Little Singer Community School · Est. 1978

STREAM & MakerPlace

Where Diné Teachings Meet Science

Since 1978, we have served families on the Navajo Nation with a simple belief at our heart: Hooghan Hazʼą́ągi, Kʼé Biníkáágóneʼ, Óltaʼ Bee Hółdzil — empowering our community through family-based education. That belief shapes everything we do, including how we teach science and technology.

Learning the Diné Way

At the center of our school is the STREAM program — science, technology, reading, engineering, arts, and math, with wellness woven through all of it. What makes it ours is that the learning follows the Diné way of thinking. Every project moves sunwise through the four directions, each carrying its own color, season of thought, and part of STREAM.

East · Haʼaʼaah · Dawn

Nitsáhákees

Thinking · reclaiming identity

We begin with kʼé — kinship. Students learn their clans and their ties to self, others, community, and the natural world.

South · Shádiʼaah · Day

Nahatʼá

Planning · the ethics of Native science

Caring for the Earth, caring for the people, and sharing with respect for all our relations.

West · Eʼeʼaah · Dusk

Iiná

Living · making & engineering

Investigating, building, and testing — engineering and inquiry come alive through robots, drones, and coding.

North · Náhookǫs · Night

Sihasin

Reflection & assurance

Students present and reflect, sharing their work with elders and community, and giving thanks.

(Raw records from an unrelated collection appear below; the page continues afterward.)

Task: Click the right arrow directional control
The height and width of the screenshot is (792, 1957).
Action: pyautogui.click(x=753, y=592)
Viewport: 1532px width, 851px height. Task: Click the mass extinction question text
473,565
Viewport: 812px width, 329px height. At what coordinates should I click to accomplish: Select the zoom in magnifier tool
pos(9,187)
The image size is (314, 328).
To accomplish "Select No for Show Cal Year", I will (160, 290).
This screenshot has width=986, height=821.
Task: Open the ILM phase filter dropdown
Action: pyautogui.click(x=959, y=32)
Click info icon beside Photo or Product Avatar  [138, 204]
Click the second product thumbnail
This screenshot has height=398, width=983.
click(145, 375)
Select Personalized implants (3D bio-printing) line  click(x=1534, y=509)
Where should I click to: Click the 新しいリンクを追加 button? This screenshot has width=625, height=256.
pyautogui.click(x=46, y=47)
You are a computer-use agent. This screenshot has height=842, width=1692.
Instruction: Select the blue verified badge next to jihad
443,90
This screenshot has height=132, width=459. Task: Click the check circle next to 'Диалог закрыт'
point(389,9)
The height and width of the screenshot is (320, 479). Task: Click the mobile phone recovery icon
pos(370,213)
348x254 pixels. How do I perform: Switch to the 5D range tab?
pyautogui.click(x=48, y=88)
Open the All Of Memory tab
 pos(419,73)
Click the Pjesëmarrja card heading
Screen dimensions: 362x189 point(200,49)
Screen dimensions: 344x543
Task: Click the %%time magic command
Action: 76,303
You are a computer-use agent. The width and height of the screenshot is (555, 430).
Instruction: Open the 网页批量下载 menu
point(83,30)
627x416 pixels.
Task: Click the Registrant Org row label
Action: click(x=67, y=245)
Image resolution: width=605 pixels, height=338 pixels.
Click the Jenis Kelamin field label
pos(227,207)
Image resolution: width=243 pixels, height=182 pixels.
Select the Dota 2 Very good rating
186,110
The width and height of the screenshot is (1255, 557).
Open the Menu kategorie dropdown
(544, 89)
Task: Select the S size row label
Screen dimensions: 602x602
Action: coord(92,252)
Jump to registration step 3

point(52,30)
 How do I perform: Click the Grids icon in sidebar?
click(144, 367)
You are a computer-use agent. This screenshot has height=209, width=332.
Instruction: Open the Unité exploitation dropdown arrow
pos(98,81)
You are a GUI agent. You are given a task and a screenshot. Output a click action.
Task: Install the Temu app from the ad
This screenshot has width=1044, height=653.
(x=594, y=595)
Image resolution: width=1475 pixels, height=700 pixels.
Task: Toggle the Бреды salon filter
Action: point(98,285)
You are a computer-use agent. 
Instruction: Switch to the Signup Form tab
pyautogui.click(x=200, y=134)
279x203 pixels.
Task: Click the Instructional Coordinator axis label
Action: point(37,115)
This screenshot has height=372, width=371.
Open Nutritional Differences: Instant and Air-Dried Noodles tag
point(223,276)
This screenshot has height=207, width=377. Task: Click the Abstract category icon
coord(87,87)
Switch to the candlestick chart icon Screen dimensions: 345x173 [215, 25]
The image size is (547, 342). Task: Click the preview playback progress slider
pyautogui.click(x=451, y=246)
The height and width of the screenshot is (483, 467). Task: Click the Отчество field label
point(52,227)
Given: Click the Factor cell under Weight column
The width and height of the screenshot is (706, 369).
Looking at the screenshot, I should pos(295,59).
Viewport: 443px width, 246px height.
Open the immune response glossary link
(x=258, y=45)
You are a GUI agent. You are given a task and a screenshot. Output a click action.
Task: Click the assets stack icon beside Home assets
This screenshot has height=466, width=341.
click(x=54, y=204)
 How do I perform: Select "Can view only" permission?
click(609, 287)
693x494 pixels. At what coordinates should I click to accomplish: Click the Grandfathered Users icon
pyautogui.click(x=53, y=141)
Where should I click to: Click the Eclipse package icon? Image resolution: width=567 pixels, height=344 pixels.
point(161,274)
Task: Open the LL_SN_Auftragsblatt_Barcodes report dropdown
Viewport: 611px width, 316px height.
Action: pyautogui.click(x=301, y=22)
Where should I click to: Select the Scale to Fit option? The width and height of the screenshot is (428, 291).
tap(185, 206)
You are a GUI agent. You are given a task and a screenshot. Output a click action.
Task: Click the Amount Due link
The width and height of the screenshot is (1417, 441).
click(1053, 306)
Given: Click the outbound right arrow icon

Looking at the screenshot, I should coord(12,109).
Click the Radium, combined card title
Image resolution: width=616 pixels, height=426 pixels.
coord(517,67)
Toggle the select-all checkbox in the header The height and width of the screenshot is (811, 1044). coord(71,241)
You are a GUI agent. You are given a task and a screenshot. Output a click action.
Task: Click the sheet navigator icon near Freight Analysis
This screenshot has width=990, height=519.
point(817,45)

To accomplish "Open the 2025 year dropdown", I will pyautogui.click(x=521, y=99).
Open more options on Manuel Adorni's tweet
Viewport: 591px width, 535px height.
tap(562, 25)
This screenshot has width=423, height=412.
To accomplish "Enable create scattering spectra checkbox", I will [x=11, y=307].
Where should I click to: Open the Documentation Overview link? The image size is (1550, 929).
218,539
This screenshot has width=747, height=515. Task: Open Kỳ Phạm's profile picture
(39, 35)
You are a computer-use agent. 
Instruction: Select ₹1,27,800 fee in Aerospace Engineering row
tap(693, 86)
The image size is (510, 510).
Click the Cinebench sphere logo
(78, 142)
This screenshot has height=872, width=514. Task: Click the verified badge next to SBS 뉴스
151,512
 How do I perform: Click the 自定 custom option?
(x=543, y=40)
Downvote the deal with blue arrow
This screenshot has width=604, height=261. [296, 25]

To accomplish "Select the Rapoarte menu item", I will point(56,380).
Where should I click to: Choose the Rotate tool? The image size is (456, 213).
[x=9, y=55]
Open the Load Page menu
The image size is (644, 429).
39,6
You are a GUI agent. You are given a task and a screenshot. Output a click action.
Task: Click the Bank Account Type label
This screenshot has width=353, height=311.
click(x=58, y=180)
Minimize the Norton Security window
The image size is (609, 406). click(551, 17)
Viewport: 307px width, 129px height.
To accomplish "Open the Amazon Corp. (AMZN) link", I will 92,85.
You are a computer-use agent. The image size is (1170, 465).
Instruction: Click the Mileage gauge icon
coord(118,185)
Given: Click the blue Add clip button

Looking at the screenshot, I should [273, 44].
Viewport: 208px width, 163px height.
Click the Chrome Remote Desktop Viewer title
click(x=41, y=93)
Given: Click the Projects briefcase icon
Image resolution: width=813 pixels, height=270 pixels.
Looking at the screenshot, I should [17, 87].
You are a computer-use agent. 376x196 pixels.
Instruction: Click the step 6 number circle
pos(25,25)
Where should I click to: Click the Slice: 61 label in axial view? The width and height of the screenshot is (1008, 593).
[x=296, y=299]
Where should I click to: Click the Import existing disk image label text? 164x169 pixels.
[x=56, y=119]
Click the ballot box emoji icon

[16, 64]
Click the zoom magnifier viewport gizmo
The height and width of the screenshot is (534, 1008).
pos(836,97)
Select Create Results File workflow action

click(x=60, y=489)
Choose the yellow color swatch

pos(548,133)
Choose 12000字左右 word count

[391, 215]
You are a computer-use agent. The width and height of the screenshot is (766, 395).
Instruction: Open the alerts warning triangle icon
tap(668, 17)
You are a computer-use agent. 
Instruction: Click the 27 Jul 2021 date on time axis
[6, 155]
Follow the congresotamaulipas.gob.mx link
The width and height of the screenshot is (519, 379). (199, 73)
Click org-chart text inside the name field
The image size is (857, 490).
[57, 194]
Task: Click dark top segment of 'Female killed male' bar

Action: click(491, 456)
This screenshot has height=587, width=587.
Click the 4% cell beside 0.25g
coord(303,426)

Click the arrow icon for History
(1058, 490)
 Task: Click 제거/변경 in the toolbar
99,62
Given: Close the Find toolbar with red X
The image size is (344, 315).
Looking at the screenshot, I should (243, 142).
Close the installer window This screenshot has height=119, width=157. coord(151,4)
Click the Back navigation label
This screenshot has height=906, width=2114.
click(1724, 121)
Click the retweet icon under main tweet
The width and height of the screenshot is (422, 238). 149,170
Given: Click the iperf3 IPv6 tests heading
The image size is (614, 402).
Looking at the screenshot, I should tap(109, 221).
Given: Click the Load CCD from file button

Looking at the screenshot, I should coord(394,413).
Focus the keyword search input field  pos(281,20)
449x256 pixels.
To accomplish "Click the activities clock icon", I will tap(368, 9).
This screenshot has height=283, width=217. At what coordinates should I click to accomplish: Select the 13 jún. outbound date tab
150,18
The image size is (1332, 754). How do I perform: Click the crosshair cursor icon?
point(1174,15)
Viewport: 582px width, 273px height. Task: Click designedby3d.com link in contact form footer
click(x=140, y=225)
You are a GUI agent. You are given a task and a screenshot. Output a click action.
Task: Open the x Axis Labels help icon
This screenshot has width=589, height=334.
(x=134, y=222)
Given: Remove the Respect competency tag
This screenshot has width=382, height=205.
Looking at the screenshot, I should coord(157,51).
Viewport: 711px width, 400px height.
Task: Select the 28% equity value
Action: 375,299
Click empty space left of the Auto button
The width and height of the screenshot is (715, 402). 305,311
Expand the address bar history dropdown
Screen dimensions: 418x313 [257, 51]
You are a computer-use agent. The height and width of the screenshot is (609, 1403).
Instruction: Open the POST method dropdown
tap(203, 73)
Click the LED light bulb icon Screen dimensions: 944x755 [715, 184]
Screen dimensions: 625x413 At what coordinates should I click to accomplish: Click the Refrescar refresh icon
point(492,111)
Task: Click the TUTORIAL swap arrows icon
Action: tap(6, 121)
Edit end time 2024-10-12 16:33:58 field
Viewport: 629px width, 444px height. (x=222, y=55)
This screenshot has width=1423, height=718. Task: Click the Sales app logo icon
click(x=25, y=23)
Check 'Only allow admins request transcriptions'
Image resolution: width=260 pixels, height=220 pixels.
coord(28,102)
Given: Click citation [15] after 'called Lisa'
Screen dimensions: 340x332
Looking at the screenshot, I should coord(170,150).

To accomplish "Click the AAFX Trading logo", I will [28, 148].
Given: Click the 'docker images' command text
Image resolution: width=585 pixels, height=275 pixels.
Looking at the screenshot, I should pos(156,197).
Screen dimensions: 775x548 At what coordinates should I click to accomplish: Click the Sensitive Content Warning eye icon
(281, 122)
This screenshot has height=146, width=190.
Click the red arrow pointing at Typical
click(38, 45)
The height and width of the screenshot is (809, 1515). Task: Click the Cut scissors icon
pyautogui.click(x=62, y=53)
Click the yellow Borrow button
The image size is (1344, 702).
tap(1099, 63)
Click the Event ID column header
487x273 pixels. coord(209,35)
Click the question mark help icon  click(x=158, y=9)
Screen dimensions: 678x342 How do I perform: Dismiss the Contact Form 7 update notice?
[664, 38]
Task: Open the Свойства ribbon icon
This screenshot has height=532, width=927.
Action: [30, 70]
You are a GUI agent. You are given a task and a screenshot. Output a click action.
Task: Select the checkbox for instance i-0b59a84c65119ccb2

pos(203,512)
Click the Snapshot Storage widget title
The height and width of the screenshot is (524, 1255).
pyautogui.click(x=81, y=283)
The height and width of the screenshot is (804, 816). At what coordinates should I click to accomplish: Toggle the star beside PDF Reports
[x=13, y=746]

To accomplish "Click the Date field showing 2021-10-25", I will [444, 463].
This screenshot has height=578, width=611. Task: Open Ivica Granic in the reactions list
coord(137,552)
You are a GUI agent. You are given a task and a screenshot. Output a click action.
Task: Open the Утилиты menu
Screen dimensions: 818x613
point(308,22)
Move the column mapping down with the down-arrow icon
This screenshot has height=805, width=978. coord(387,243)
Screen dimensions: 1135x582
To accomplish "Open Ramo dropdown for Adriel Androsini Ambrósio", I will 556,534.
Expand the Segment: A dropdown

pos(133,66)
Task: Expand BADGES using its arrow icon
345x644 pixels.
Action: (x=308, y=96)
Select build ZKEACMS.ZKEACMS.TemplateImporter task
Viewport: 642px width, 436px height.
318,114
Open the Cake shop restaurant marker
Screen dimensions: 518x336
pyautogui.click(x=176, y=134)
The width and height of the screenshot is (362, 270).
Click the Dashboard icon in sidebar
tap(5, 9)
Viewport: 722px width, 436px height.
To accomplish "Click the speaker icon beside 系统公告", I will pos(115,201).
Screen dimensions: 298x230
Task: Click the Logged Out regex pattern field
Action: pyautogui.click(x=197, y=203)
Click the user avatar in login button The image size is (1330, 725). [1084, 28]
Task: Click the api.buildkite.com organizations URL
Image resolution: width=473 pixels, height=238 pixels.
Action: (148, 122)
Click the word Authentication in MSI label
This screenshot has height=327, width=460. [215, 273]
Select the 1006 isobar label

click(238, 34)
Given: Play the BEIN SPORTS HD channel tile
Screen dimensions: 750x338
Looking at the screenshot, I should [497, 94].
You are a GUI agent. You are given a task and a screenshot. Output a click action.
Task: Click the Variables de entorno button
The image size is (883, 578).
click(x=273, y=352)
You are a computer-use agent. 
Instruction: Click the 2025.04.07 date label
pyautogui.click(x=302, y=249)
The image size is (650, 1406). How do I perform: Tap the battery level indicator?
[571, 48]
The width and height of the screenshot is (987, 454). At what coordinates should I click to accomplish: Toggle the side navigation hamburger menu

Hand-drawn Diné Engineering Process diagram: four mountains around a central gear.
The Diné Engineering Process · Est. 1978

The MakerPlace

That philosophy comes to life in our MakerPlace — a makerspace rooted in place, local context, and relationship. The term itself was coined by Dr. Ben Jones, founder of the Keʼyah Advanced Rural Manufacturing Alliance (KARMA), and it captures what we do: technology integrated across STREAM, honoring our students’ funds of knowledge and the intergenerational transfer of knowledge.

In the MakerPlace, students build and program robots, fly “Dolii” drones with controllers they’ve relabeled in Diné Bizaad, and design greywater filtration systems and wind turbines through the engineering design process. They map their own communities, chart the sun along the horizon, and study land formations to prepare for NASA’s Artemis missions, with astronomy nights alongside Lowell Observatory. Our youngest learners take part too, beginning their STREAM journey in the early-childhood classrooms.

A blue drone beside a controller hand-labeled in Diné Bizaad.
“Dolii” drones, flown with Diné-labeled controls
Students on the floor building frames together.
Hands-on making in the MakerPlace

Our Partnership with KARMA

KARMA — the Keʼyah Advanced Rural Manufacturing Alliance — brings culturally relevant K–12 STEM to rural classrooms across the Navajo Nation. Since 2016, KARMA has worked with schools to create career opportunities for Navajo students by bridging STEM practices with Navajo cultural elements such as singing, storytelling, and language. Since 2021, KARMA has collaborated with Tufts University’s Center for Engineering Education and Outreach to advance playful engineering-based learning across the school communities they serve. The term “MakerPlace” itself was coined by Dr. Ben Jones, KARMA’s founder.

A LEGO Spike robot built by students, blue with pink and yellow parts.
A student-built robot from our playful engineering-based learning with KARMA & Tufts CEEO

What Our Students Achieve

The results speak for themselves. Little Singer students have earned first place at the Navajo Nation Science & Engineering Fair, placed at the Arizona State level, and presented their research — in both Navajo and English — to scientists, elders, and their own community. Their projects apply Native science ethics to real questions: renewable energy, hydrogen fuel cells, water filtration, and biomimicry.

Student presenting a science-fair board.
Presenting research in Navajo and English
Students in traditional Diné attire holding science-fair certificates at red sandstone cliffs.
First place at the Navajo Nation Science & Engineering Fair
In collaboration with
NASA Heliophysics Education Activation Team Johns Hopkins University · Applied Physics Laboratory KARMA — Keʼyah Advanced Rural Manufacturing Alliance Tufts University · CEEO Indigenous Education Institute NAU · Center for Science Teaching & Learning Lowell Observatory

We also share and learn with sister schools around the world — in Mongolia, Nepal, Rwanda, and India — proof that a small rural school can teach the world as much as it learns from it.

At Little Singer Community School, students don’t have to choose between who they are and where they’re going. They carry both.